Would you give back exactly the lines from the line with "Click the LPO channel logo on the video" through the end of the entries below, both included, but none of the pictures?

• Data in this exercise:
• • • • • • •

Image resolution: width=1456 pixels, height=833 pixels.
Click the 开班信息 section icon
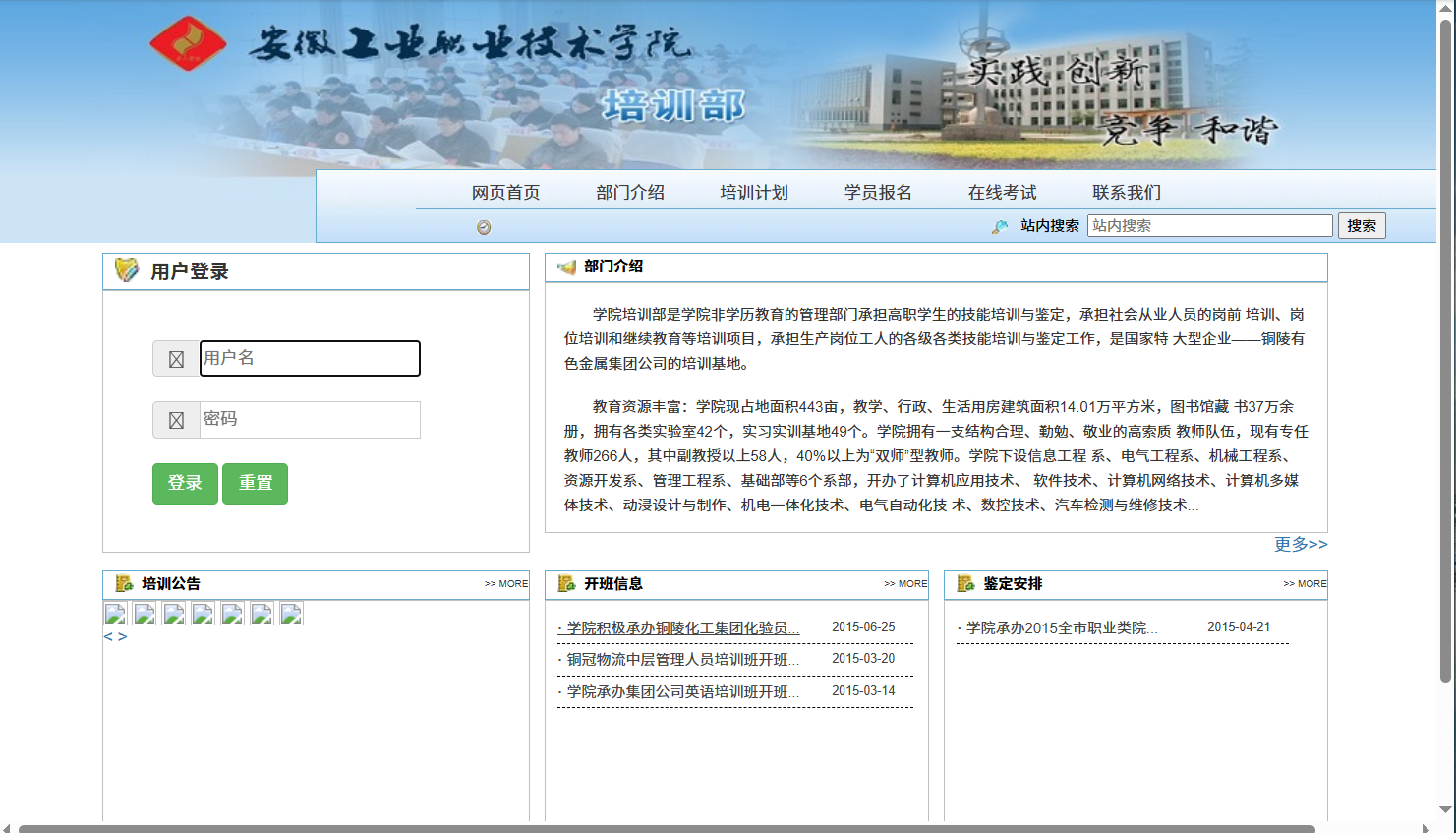(566, 583)
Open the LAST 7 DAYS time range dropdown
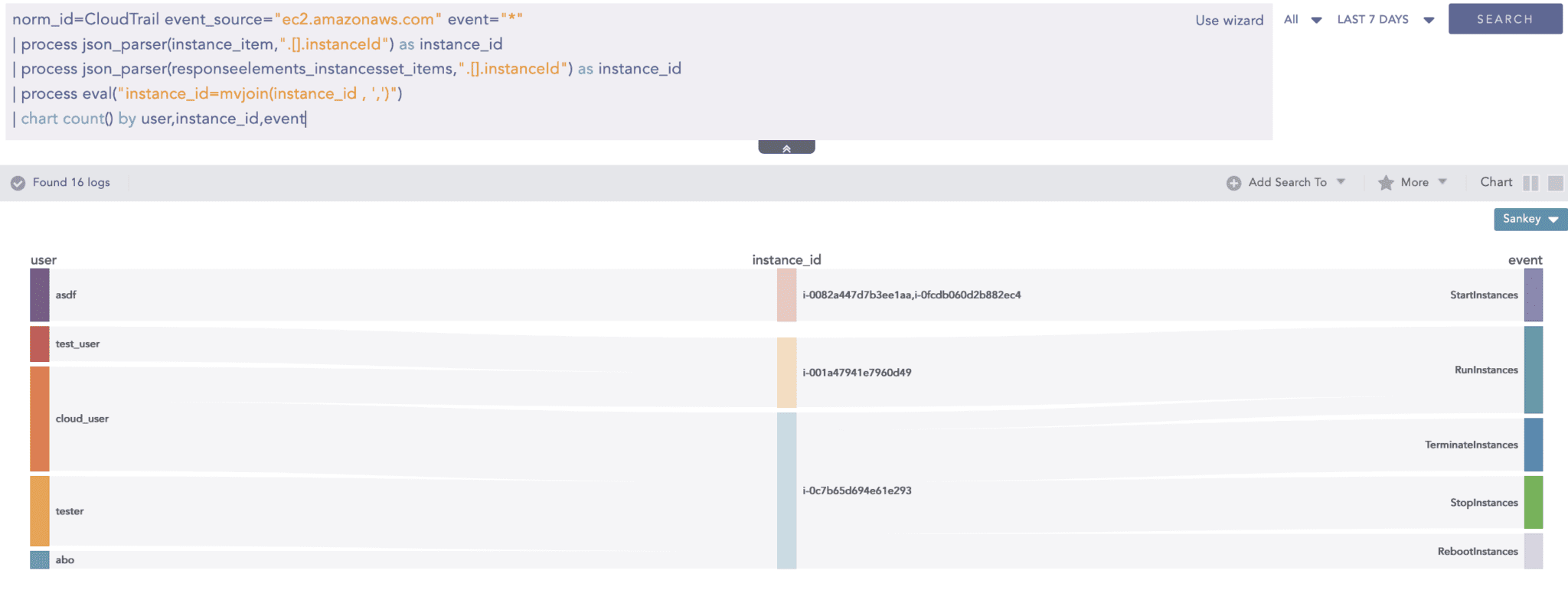 tap(1384, 20)
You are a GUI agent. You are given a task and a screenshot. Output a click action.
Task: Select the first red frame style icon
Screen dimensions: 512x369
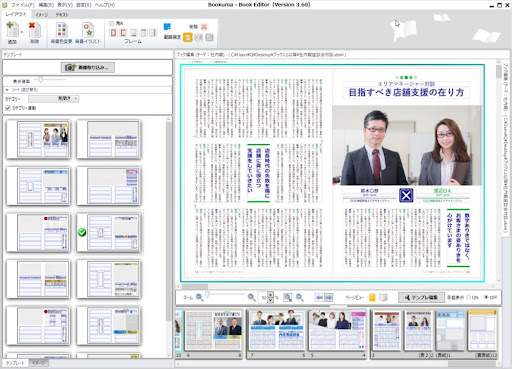click(x=113, y=33)
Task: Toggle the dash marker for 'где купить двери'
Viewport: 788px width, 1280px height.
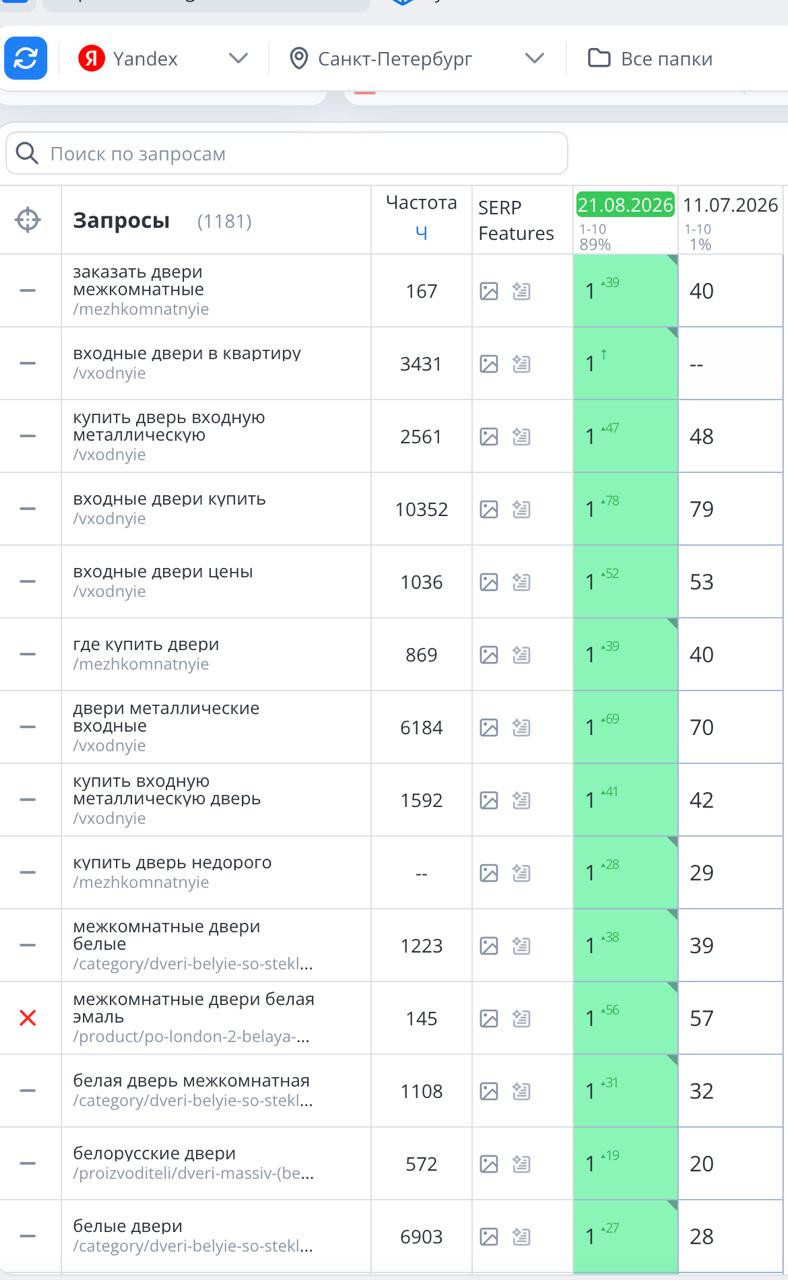Action: click(x=28, y=654)
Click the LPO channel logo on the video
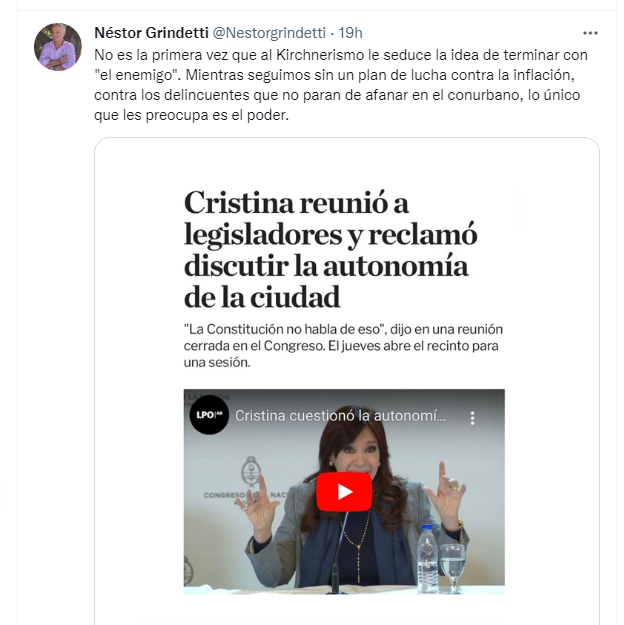 coord(209,415)
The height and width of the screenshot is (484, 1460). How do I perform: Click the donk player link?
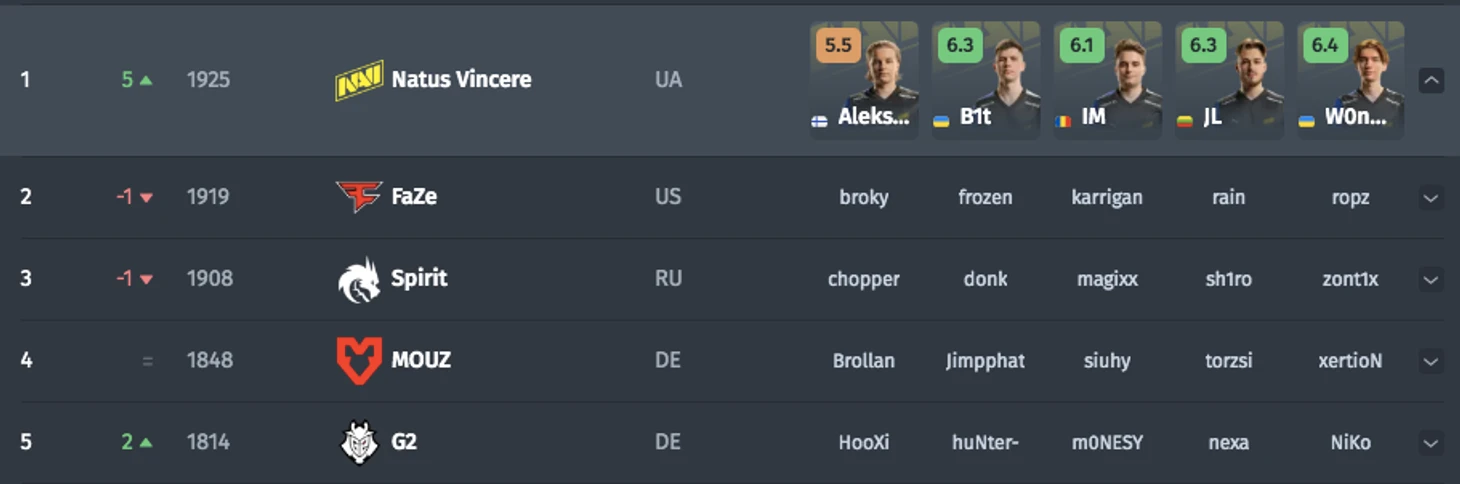[985, 279]
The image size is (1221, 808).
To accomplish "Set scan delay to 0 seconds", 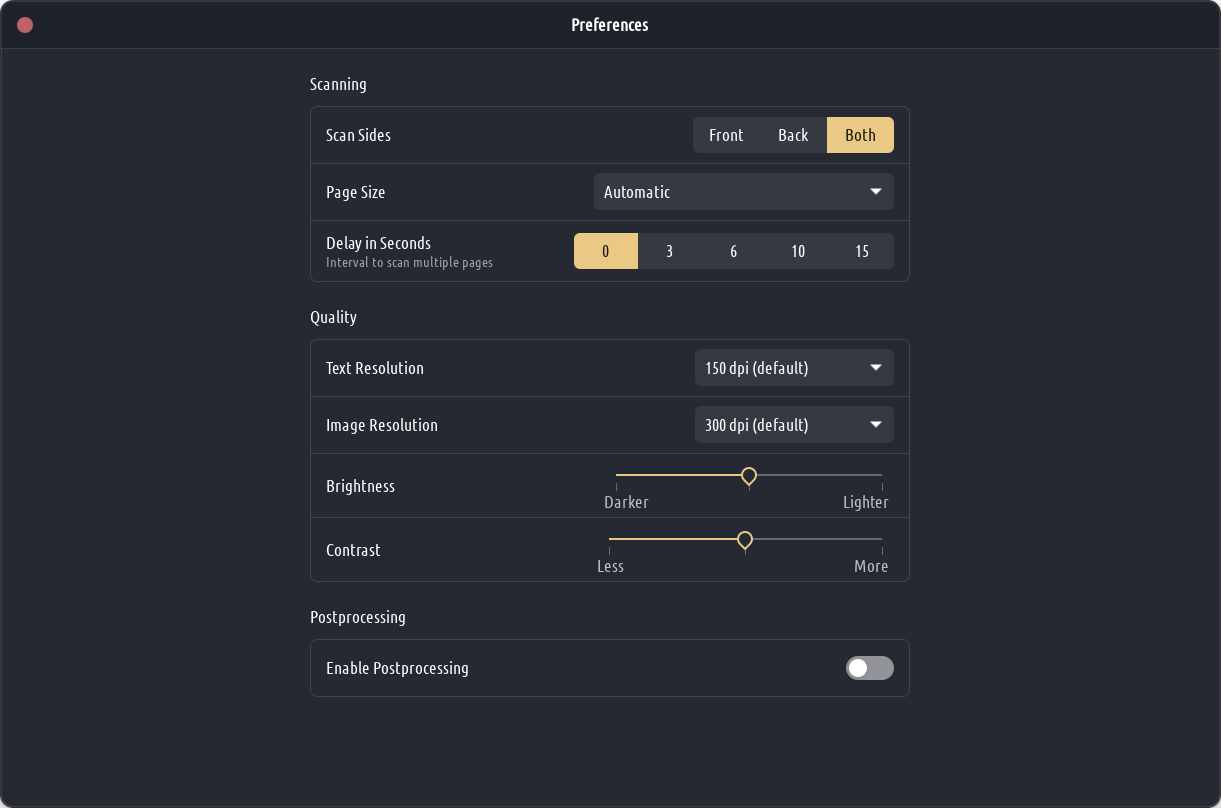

• • • • • • •

• Completed task:
Click the LPO channel logo on the video
 coord(209,415)
The height and width of the screenshot is (484, 1460). How do I perform: Click the donk player link?
[985, 279]
The image size is (1221, 808).
To accomplish "Set scan delay to 0 seconds", 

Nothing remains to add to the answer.